Trecho fornecido:
────

Nos últimos anos, a agenda de Diversidade, Equidade e Inclusão (DEI) se intensificou como proposta de ser um dos grandes eixos de transformação das organizações.
Impulsionadas (e cobradas!) por movimentos sociais, pressão de consumidores e investidores e o avanço de estudos sobre os benefícios de DEI nos negócios, muitas empresas assumiram compromissos públicos, criaram áreas dedicadas e metas de inclusão.
Mas, nos bastidores, um sentimento crescente tem sido compartilhado por quem atua diretamente com o tema: a chamada fadiga da diversidade.
O termo vem do inglês “Diversity Fatigue”, e não é novo: foi cunhado originalmente na década de 1990 para descrever o stress relacionado às tentativas de diversificar a força de trabalho por meio de esforços de recrutamento e retenção.
Nos últimos anos, ele assumiu um significado mais amplo, incluindo pessoas e organizações que simplesmente se sentem esgotadas de falar sobre diversidade, ou a falta dela.
Esse suposto ‘esgotamento’ pode não significar apenas um cansaço passageiro.
Pode estar havendo uma sinalização sobre uma tensão mais profunda entre discurso e prática, expectativas infladas e estruturas limitadas, e associações emocionais atreladas às abordagens em DEI.
🤔 O que são essas tensões e o que dizem os dados?
DISCURSO VS. PRÁTICA
Percebo que muitos profissionais atuantes em DEI, seja de forma direta ou como “aliados/as”, relatam com maior frequência sentimentos de frustração ligados à efetiva adesão das empresas aos objetivos de programas de inclusão.
Não é incomum percepções relacionadas à diferença entre “o que é dito para fora” (como campanhas de publicidade, desenvolvimento de novos produtos e compromissos públicos de palavras vazias) e o que é efetivamente implementado.
De acordo com um estudo de 2023 da Harvard Business Review, embora 97% dos líderes de recursos humanos acreditem que sua organização tenha feito mudanças que melhoraram a DEI, apenas 37% dos funcionários concordam totalmente.
Já uma pesquisa da McKinsey & Company mostrou que, embora 87% das empresas digam que diversidade é uma prioridade, menos da metade investe de forma consistente em programas de inclusão com metas claras e mensuráveis.
EXPECTATIVAS INFLADAS VS. ESTRUTURAS LIMITADAS
Quem nunca ouviu de lideranças empresariais a clássica “esta é nossa prioridade!” mas, na prática, a ‘prioridade’ não tem recursos financeiros disponíveis ou muitas vezes sequer tem uma equipe suficiente para a demanda?
Pesquisa da consultoria Blend Edu aponta que a principal barreira apontada para o avanço da agenda dentro das organizações é o baixo orçamento para ações de DEI (21,4% das empresas respondentes).
A edição de 2024 do relatório “Diversidade, Equidade e Inclusão nas Organizações", da Deloitte, também cita o baixo orçamento (25% de respondentes) como um dos maiores desafios para a condução de iniciativas em DEI. Aliás, a falta de profissionais com horas disponíveis para as atividades de DEI também é barreira representativa, com 33% de concordância.

────

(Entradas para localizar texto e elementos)
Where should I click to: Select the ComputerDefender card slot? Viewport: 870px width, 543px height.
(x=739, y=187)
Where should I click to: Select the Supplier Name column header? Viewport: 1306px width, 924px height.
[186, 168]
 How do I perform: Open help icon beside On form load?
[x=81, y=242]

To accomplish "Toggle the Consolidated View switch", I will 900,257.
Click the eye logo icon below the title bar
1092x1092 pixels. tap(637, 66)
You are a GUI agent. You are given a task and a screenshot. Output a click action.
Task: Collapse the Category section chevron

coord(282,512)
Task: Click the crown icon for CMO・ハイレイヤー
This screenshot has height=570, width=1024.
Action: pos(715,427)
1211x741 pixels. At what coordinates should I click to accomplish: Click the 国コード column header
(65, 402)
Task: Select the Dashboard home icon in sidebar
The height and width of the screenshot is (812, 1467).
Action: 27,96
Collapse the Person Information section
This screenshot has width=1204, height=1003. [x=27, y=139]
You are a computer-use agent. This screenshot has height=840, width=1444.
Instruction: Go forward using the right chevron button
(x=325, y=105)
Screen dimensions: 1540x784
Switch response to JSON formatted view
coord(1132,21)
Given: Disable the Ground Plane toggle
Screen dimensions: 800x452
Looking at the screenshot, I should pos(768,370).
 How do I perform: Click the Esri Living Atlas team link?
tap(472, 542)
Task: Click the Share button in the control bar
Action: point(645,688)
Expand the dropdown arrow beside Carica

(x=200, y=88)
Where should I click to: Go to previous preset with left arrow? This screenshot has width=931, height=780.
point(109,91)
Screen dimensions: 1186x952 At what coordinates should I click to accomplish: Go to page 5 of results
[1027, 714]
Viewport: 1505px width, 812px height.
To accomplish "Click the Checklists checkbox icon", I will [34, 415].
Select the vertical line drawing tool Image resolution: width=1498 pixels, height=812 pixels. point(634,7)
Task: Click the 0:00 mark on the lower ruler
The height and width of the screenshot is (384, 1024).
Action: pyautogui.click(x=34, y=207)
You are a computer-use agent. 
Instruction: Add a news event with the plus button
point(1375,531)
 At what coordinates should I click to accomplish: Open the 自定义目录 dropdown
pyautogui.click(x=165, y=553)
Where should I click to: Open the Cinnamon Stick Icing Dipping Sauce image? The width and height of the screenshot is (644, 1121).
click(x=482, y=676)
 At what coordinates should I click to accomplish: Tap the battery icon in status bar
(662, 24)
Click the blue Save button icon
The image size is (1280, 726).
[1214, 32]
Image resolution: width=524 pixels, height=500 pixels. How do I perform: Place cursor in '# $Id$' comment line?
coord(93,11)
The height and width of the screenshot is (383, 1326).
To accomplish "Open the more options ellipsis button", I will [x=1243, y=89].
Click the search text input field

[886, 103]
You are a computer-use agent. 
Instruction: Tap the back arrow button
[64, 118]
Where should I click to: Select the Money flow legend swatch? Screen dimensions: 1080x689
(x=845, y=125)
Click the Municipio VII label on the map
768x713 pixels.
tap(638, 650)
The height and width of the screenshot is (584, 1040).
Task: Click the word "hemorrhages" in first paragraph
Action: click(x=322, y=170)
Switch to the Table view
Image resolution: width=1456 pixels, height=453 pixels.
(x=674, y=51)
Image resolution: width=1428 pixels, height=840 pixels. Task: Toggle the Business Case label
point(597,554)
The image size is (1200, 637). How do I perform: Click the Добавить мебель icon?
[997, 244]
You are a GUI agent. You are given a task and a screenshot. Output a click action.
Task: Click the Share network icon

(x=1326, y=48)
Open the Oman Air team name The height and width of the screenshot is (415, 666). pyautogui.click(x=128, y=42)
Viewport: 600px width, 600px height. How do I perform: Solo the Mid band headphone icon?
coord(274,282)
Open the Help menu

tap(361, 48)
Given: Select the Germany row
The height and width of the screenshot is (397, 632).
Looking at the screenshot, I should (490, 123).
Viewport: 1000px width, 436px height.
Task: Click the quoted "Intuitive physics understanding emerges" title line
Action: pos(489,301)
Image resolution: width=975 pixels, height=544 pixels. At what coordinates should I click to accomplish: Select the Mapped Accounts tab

────

Problema breve:
Pode dar sequência ao texto sobre a fadiga da diversidade a partir do ponto em que ele para? As linhas não têm nenhum papel nesta tarefa.

Resultado do exercício:
ASSOCIAÇÕES EMOCIONAIS ATRELADAS À ABORDAGEM DE DEI
Dar-se conta dos próprios preconceitos pode gerar algum desconforto cognitivo, ou seja, uma sensação ruim sobre si mesmo. Falar de inclusão é, inevitavelmente, falar sobre temas ligados a preconceito, e nem sempre isso será recebido de forma pacífica pelas pessoas.
A neurociência explica.
Temas como identidade e preconceito tocam diretamente áreas do cérebro associadas à autoproteção. Estudos em neurociência social mostram que o cérebro responde a ameaças sociais — como sentir-se julgado, criticado ou desvalorizado — com a mesma intensidade que responde a ameaças físicas.
Quando as conversas sobre DEI são percebidas como “acusações” ou exigências morais, ativam-se essas regiões de alerta e defesa, dificultando o processamento racional e empático.
Além disso, quando uma abordagem para mudança de comportamento é percebida como coercitiva ou forçada (ex: “você precisa usar essa linguagem”, “isso é inaceitável”), ocorre ativação de áreas associadas à perda de autonomia e controle.
Estudos mostram que mensagens que ameaçam o senso de autonomia ativam reações defensivas em vez de abertura ao aprendizado.
🥵 Mas… fadiga para quem? E por quê?
A suposta ‘fadiga da diversidade’ tem múltiplas origens e pode se manifestar de formas distintas.
A frustração atrelada ao discurso organizacional versus a prática, as expectativas irreais de transformação rápida versus os recursos disponíveis para tal e alguns tipos de abordagem para mudança comportamental são exemplos.
É fundamental, porém, acrescentarmos nesta balança duas outras origens complementares:
A sobrecarga emocional e simbólica de profissionais pertencentes a grupos sub-representados: além de atuarem tecnicamente, muitas vezes são constantemente solicitados a “representar” os grupos sociais aos quais pertencem, mediar conflitos e educar colegas — tudo isso, muitas vezes, sem reconhecimento institucional.
A polarização sociopolítica e retrocessos na defesa de direitos antidiscriminatórios: neste contexto, experimentado por diversos países na última década, conversas honestas sobre desigualdade se tornam ainda mais difíceis e criam um ambiente de defensividade. Em tempos de discursos antagônicos, falar sobre inclusão exige ainda mais preparo, escuta e coragem.
🔋 Como (re)energizar a agenda DEI?
Superar a suposta ‘fadiga da diversidade’ não se trata apenas de uma questão de motivação pessoal.
Requer uma percepção aguçada sobre as origens desta fadiga para se criar uma mudança de mentalidade e de modelo organizacional.
Algumas ideias passam por:
Instituir a gestão da inclusão como valor compartilhado e alavanca estratégica, não como projeto ou departamento paralelo. O trabalho por inclusão social nas instituições sempre existiu, o que muda é sua referência política e sua nomenclatura. Empresas que integram o objetivo estratégico de inclusão de forma ampla em seu negócio, para além de metas consubstanciadas a um "departamento” específico (DEI, por exemplo), colhem resultados mais consistentes e atemporais.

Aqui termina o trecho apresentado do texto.